See AHRQ above for description of the jointly developed clinical guideline between AACE, TOS, and ASMBS.

American College of Gastroenterology (ACG)

The American College of Gastroenterology was invited to send an opinion on this technology and to send a representative to the meeting. ACG did not send an opinion nor send a representative to the meeting.

Society of Gastrointestinal and Endoscopic Surgeons (SAGES), CA Chapter AACE

SAGES was invited to send an opinion on this technology and to send a representative to the meeting. SAGES did not send an opinion nor send a representative to the meeting.

In March 2008, SAGES published a clinical guideline which was also endorsed by ASMBS entitled SAGES guideline for clinical application of laparoscopic bariatric surgery. http://www.sages.org/publication/id/30/

The American Association of Clinical Endocrinologists (AACE), Southern California Chapter

The AACE/So. CA Chapter was invited to send an opinion on this technology and to send a representative to the meeting. AACE/So. CA Chapter did not send an opinion nor send a representative to the meeting.

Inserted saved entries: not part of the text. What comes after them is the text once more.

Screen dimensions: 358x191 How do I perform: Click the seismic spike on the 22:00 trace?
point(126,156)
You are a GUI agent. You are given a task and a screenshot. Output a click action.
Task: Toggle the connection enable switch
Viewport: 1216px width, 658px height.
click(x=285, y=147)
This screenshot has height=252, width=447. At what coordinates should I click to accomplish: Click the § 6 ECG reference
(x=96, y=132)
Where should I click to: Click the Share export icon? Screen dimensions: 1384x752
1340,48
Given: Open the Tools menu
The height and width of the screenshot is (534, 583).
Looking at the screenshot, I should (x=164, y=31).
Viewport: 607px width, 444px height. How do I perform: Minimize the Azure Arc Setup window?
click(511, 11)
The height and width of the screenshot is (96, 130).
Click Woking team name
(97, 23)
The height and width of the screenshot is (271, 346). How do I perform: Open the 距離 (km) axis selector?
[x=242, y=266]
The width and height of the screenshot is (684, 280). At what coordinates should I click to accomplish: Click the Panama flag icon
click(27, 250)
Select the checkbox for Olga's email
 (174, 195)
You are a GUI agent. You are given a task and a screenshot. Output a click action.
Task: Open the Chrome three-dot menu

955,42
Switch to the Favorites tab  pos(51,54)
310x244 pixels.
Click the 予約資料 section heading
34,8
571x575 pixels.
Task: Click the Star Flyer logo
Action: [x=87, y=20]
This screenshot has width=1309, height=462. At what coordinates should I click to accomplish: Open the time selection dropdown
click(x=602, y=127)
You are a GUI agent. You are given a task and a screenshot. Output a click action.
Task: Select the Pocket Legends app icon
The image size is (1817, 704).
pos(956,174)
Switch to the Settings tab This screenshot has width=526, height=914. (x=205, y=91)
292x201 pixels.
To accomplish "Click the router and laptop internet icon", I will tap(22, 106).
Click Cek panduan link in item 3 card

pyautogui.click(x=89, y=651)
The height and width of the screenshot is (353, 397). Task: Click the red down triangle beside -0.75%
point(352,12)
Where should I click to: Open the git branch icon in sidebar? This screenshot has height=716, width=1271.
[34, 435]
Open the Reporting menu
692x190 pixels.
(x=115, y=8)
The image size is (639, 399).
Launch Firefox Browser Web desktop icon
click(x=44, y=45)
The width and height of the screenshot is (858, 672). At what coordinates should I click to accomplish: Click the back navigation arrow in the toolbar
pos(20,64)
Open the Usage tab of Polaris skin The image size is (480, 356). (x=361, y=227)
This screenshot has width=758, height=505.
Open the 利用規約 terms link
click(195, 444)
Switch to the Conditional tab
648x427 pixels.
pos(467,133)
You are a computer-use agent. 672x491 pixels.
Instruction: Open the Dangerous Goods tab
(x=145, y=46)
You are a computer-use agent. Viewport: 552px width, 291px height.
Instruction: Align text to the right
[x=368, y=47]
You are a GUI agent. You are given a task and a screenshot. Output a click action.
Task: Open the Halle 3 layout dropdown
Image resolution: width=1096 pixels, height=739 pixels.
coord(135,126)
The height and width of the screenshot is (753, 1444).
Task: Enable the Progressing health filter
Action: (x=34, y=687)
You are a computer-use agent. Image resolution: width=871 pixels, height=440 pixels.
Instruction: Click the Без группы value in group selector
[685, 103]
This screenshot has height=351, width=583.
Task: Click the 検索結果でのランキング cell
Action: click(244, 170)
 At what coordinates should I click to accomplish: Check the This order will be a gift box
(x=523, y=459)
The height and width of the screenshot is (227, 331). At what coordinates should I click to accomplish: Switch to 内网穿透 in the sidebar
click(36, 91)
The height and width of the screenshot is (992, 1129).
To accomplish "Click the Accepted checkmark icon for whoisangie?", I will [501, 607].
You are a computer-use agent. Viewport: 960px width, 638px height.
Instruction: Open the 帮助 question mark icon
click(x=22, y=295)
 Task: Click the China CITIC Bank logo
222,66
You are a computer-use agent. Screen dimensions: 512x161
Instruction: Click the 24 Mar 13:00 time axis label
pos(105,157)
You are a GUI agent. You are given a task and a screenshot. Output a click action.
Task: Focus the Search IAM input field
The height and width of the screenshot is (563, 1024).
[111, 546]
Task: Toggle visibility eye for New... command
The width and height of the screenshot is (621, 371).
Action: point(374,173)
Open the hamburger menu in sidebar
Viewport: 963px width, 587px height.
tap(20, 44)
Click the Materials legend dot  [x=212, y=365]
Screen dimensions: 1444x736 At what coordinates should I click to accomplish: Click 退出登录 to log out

See AHRQ above for description of the jointly developed clinical guideline between AACE, TOS, and ASMBS.

The Endocrine Society

The Endocrine Society was invited to send an opinion on this technology and to send a representative to the meeting. The Endocrine Society did not send an opinion nor send a representative to the meeting.

The Obesity Society (TOS)

TOS was invited to send an opinion on this technology and to send a representative to the meeting. TOS did not send an opinion nor send a representative to the meeting.

See AHRQ above for description of the jointly developed clinical guideline between AACE, TOS, and ASMBS.